Inside the helmet my voice hummed
like an engine on a long car ride,
my words driving me far into the
two-lane road of your body’s night.
I tell you this even though I know
how much you hate it when
I recount the recent past, a
voice over telling us either what we
already know or what we want
to find out. But the world comes
to us in stories, and this is how I
narrate the scenes of this life and how
you mark my version of the night
against what really happened. This
is the way I make sense of darkness
and regret, how I let you know it’s
okay to lift the mask and let me out.
It’s how we survive, how we keep
going, or, at the very least, how we
know we haven’t stopped, despite
the dogs at our heels and the little
hook of death deep in our skin.
Taken on its own, the poem’s digressive, doleful whimsy smacks of Dean Young; its flippant fatalism reads like something out of Timothy Donnelly’s The Cloud Corporation; and its “armor, armor, armor” refers seemingly to Robert Hass’s “blackberry, blackberry, blackberry.” But “How We Survive” is a crucial poem in the context of the chapbook.
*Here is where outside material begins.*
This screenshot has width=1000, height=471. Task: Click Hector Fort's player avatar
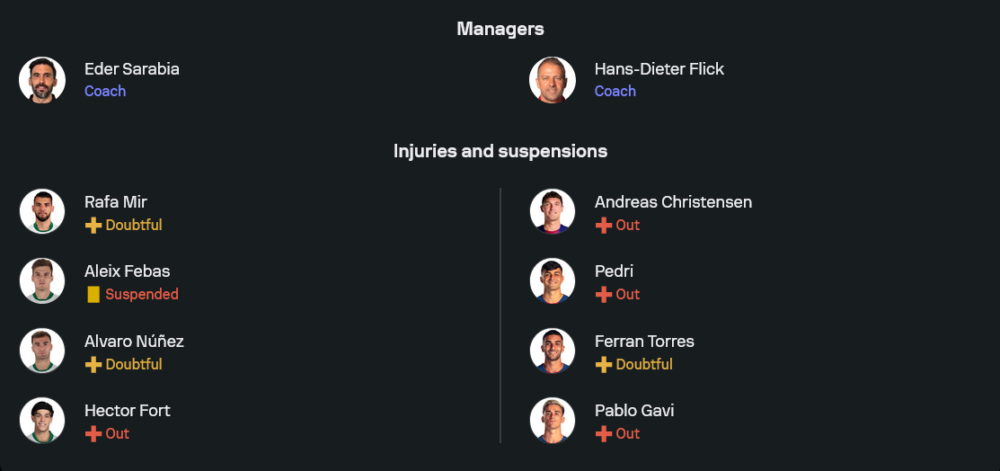(x=42, y=420)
In it, Rader articulates what we all know but often overlook: that our obsession with the materiality of text and paint—and frequent appraisal of these media as unfit to adequately represent our lives and experiences—resonates deeply with our anxiety about our own physicality, our own finite and incommensurate bodies. Rader reminds us that, as we seek to construct verbally our essentialized self-portraits, we only acquire new, textual bodies, complete with all the earthly encumbrances and stark inadequacies of the old ones. We remain terrified to “wake out of / the wrong body and walk uncovered / into the mistaken world.”
Yet, by writing honestly about the difficulties of self-representation, Rader represents himself as a writer who cares deeply about his audience and his craft. Just as his poems speak to those whose art has moved him, they speak to us, his readers, and invite us to be moved. While Rader might never truly unmask himself, I believe him when he writes, in the final poem, “I want / you to know the truth about everything.”